Dataset records
------------------------------

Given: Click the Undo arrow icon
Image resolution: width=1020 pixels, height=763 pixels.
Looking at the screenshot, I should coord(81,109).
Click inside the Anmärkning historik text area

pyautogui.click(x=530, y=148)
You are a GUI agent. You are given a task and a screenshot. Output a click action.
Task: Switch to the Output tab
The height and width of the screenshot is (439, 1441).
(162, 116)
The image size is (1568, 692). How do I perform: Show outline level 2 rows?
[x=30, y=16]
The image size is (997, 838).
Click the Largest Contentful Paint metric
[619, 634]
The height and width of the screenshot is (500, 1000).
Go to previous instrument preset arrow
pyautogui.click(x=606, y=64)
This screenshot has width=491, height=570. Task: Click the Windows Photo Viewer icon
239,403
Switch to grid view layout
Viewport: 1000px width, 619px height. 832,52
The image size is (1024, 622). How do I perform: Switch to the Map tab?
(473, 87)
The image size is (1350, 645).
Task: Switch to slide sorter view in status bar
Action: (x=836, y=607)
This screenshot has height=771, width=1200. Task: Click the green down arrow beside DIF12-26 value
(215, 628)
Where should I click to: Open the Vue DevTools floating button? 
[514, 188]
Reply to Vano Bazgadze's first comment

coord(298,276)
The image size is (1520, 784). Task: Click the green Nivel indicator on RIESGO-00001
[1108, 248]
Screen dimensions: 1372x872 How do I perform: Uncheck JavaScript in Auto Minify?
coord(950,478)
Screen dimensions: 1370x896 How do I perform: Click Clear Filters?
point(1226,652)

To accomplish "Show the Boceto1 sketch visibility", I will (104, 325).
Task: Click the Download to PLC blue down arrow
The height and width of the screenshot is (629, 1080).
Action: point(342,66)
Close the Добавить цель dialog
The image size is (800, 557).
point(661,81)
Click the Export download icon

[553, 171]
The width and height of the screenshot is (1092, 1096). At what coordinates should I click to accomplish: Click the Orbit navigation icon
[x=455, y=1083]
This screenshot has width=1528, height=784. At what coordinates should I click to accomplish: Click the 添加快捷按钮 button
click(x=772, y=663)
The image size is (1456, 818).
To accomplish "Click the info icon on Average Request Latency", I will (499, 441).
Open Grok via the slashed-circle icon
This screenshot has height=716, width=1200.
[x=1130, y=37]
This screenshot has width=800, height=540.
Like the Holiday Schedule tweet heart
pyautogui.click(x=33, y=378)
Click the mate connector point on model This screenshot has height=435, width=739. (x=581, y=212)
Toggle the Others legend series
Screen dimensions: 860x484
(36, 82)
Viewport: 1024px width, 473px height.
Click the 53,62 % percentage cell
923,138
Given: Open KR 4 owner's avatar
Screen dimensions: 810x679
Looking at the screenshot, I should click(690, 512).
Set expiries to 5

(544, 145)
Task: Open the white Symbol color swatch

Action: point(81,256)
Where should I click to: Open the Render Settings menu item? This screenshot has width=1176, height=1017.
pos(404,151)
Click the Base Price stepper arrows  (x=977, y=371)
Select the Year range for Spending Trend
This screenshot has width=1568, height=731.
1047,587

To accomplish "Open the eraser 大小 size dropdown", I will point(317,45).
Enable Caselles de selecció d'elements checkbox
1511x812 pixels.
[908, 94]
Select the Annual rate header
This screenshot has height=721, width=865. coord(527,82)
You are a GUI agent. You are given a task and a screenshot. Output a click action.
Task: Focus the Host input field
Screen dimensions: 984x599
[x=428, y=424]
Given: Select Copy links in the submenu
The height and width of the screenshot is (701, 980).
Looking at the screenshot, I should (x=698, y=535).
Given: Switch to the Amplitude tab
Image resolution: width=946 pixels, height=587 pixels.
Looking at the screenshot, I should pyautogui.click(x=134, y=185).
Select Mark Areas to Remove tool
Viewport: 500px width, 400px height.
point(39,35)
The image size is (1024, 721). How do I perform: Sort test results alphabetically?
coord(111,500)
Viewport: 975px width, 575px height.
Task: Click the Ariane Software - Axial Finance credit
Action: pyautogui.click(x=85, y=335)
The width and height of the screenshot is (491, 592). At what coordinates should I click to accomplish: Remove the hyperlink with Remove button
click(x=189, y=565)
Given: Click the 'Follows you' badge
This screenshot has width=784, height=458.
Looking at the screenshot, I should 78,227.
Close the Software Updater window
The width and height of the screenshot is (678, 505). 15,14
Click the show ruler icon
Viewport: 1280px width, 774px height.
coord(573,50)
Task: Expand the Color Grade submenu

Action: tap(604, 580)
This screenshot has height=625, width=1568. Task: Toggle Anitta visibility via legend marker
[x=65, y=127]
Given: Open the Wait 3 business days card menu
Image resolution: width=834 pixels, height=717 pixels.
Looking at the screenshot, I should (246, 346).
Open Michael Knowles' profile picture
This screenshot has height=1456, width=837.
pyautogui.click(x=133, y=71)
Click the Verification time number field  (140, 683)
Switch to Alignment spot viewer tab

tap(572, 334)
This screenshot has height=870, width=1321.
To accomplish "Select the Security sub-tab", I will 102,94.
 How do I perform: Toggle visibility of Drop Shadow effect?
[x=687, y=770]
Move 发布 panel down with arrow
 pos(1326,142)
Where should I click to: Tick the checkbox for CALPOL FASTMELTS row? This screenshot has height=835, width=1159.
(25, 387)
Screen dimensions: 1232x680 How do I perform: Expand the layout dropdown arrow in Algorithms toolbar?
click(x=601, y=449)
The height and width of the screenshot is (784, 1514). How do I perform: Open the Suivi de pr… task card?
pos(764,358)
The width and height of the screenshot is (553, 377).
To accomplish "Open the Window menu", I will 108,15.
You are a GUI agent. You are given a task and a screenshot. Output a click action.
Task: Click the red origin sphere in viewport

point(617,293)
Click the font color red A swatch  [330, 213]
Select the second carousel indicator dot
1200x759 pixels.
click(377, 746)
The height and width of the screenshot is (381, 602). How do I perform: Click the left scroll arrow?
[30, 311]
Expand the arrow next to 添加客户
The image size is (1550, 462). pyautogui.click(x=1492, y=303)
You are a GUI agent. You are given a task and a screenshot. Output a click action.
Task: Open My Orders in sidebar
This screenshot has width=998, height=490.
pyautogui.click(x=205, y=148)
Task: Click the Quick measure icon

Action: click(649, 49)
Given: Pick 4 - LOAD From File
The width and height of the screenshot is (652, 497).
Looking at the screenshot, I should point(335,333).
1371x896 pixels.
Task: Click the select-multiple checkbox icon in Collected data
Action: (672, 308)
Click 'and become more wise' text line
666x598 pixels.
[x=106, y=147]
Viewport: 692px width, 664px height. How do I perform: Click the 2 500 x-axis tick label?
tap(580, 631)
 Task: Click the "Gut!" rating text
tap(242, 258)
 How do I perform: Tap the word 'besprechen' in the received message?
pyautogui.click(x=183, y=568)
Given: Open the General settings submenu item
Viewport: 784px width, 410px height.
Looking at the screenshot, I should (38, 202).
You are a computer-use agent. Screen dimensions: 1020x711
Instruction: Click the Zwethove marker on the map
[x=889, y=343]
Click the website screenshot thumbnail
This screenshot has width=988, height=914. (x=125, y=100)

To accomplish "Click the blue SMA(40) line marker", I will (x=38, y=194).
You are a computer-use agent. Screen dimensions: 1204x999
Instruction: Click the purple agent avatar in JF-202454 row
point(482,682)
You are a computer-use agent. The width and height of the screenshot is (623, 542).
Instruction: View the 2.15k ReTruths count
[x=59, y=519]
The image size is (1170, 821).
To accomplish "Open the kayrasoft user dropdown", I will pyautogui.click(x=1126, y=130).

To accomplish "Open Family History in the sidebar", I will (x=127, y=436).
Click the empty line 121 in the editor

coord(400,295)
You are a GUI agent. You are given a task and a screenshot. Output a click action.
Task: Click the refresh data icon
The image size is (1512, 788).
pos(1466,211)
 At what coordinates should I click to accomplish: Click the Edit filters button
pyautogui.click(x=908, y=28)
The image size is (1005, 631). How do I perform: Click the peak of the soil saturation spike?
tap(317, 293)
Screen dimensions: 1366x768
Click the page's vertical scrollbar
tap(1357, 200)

------------------------------

Task to complete
Repeat word for word the lines above that run from the line containing "The width and height of the screenshot is (553, 377)." through the line containing "Given: Pick 4 - LOAD From File", both ends included, and nothing else.

Output of the exercise
The width and height of the screenshot is (553, 377).
To accomplish "Open the Window menu", I will 108,15.
You are a GUI agent. You are given a task and a screenshot. Output a click action.
Task: Click the red origin sphere in viewport

point(617,293)
Click the font color red A swatch  [330, 213]
Select the second carousel indicator dot
1200x759 pixels.
click(377, 746)
The height and width of the screenshot is (381, 602). How do I perform: Click the left scroll arrow?
[30, 311]
Expand the arrow next to 添加客户
The image size is (1550, 462). pyautogui.click(x=1492, y=303)
You are a GUI agent. You are given a task and a screenshot. Output a click action.
Task: Open My Orders in sidebar
This screenshot has width=998, height=490.
pyautogui.click(x=205, y=148)
Task: Click the Quick measure icon

Action: click(649, 49)
Given: Pick 4 - LOAD From File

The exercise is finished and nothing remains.